À titre provisoire, que nous apprennent en effet les opérateurs politiques de premier plan au sujet du Covid-19 ?
1-On peut s’apercevoir que les lignes de fracture apparues lors de l’élection présidentielle d’octobre 2018, sont restées en vigueur, si l’on se réfère aux deux principales figures ayant émergé de cette compétition électorale à forte teneur polémique. D’une part, le régime en place se déploie, selon une logique d’une légitimité conquise et acquise ; la page de l’élection présidentielle étant tournée, de son point de vue. Le président Paul Biya, a, dans ce sens, donné d’utiles indications sur son mode de fonctionnement : pas de présence physique sur ce « front » de lutte contre la pandémie, mais une manière de présence-absence sur la scène. D’abord un tweet émis le 21 mars 2020, adressé aux Camerounais : « Ensemble, avec civisme, courage et responsabilité, barrons la voie à la propagation du coronavirus. Suivons scrupuleusement les prescriptions du Gouvernement et de l’OMS ». Ensuite, un catalogue de 13 mesures relayées par le Premier Ministre, Chief Joseph Dion Ngute. Enfin, la création d’un « Fonds spécial de solidarité nationale pour la lutte contre le coronavirus », approvisionné dès l’annonce de sa mise sur pied, à hauteur d’un milliard FCFA.
Le président Paul Biya tente ainsi d’apparaître dans le costume d’acteur principal occupant le centre de gravité et d’impulsion des actions qui relèvent de ce qui est considéré comme la riposte des autorités camerounaises face à la pandémie. Et les médias faisant partie des « appareils idéologiques de l’État » (Louis Althusser), s’investissent, naturellement, dans des exercices d’amplification et des tentatives de « décryptage » conséquents. À l’évidence, les appels insistants appelant la Chef de l’État, à d’autres modalités d’implication dans la lutte contre le Covid19, (visibilité, ou prise de parole) n’ont pas eu raison du confinement présidentiel. De moins jusque-là.

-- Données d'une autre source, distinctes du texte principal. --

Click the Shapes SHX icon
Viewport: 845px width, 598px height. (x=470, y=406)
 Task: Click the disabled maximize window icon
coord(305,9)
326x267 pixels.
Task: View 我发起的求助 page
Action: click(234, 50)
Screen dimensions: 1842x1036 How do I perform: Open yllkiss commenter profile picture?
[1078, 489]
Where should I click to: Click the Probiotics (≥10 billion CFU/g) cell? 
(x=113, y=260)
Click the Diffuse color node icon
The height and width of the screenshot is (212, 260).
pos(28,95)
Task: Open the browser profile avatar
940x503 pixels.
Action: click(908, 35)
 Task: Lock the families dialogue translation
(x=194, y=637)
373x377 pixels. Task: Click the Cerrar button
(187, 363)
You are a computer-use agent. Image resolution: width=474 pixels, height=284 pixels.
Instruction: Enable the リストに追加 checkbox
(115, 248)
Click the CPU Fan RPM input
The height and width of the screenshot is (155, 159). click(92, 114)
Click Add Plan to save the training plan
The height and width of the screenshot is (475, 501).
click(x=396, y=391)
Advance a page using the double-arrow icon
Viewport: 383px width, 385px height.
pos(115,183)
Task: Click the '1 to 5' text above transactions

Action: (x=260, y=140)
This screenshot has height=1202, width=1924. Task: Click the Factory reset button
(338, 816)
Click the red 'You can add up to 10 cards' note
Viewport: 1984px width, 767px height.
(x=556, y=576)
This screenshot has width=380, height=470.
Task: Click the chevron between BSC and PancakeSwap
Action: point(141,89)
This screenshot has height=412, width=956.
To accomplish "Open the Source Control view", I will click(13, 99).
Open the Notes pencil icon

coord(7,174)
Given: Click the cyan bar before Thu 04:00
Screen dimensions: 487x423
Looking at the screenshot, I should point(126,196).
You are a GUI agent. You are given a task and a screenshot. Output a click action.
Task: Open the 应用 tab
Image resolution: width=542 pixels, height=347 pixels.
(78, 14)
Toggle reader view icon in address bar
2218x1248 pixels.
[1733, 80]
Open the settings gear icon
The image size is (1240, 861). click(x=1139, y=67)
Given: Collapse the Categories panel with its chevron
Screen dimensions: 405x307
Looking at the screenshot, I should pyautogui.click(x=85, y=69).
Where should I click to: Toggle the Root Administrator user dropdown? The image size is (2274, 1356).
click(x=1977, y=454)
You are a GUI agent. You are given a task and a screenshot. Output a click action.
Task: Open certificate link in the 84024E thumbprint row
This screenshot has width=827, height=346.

Il n’est pas anodin de noter que de toutes les voix qui se sont exprimées dans ce sens, celle de Maurice Kamto est sans conteste la plus emblématique, fort de son statut deuxième à l’élection présidentielle (selon les résultats officiels qu’il n’a cessé de contester), et de « principal opposant » à Paul Biya. Tout en invitant les Camerounais à se conformer aux mesures édictées pour lutter contre le coronavirus, en apparaissant dans une posture de pédagogue en action, et en se donnant à voir comme une force propositionnelle, le président du Mouvement pour la Renaissance du Cameroun (MRC), n’a pas abdiqué sa stature oppositionnelle. Sur ce dernier point, son discours en une illustration significative, qui dénonce « la défaillance de M. Paul Biya comme président de la République », tance un « Chef d’État fantôme », et regrette « son incapacité à conduire personnellement le pays dans la lutte contre ce grave danger du coronavirus ». Les deux sorties médiatisées de Maurice Kamto, le 27 mars, puis le 03 avril 2020, sont toutes traversées par une souffle de la vitupération , et tendent à laisser apparaître le président national du MRC comme un parrèsiaste, si du moins l’on se rappelle que « Dans la Grèce de Démosthène et des Philippiques, le parrèsiaste est celui qui donne son opinion, signant en quelque sorte lui-même la vérité qu’il énonce, mais cette vérité qu’il marque comme étant son opinion doit en plus affronter le risque de blesser l’autre, de l’irriter » (Michel Hastings, 2009 :37)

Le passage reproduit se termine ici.